In this group of 9 male patients, ranging in age from 37-to-66 years, with ALS duration at the time of surgery ranging from 1-to-12 years, the 1st 6 were non-ambulatory with complete paralysis. Of these, 4 out of 6 experienced transient neuropathic pain in the spinal dermatomes near the injected area within 24 hours of the procedure, which resolved with no treatment. 3 out of the 6 experienced adverse events secondary to immunosuppression, which were resolved via dose adjustment in 2 cases and discontinuance in the 3rd. 1 patient experienced a pulmonary embolism 19 days post-surgery secondary to an iliac vein thrombosis, unlikely related to the cells. All adverse events were resolved. In the group of ambulatory patients, all 3 remain ambulatory and experienced no serious adverse events secondary to surgery.
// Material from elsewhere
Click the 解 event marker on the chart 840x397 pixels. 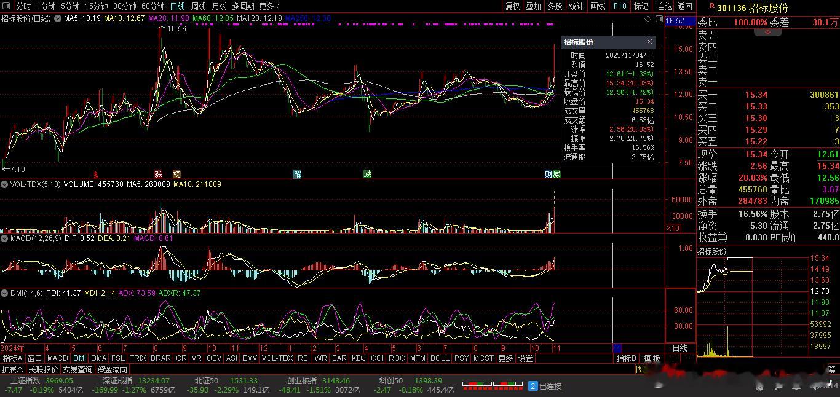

- Of these 9 patients, the first 6 (Cohort A) were all non-ambulatory with permanent paralysis. The 1st of these was treated on 1/20/10. Successive surgeries have followed at the rate of 1 every 1 to 2 months. The first 3 patients (Cohort A1) were treated with 5 unilateral HSSC injections in L2-L4 lumbar segments, while the next 3 patients (Cohort A2) received 10 bilateral injections in the same region. The next 3 patients (Cohort B) received 5 unilateral injections in the L2-L4 region. Since then, 2 more ambulatory patients have been transplanted, each receiving 10 injections in the same spinal region. Their data was not included in the interim results.
The Bottom Line: The trials will proceed as it was designed for transplantation to progress up to the cervical region of spinal cord for safety in the lumbar region. This data demonstrates (only) it is feasible to transplant stem cells directly into the spinal cord of patients with ALS using the procedure and device that was developed for this trial. This Phase I safety trial was designed to enroll up to 18 patients. If approved by the FDA and the trial’s safety monitoring board (SMB), the trial will progress to cervical transplantation in Q3/11. All 9 ALS patients remain alive and that there were no unresolved serious adverse reactions related to surgery.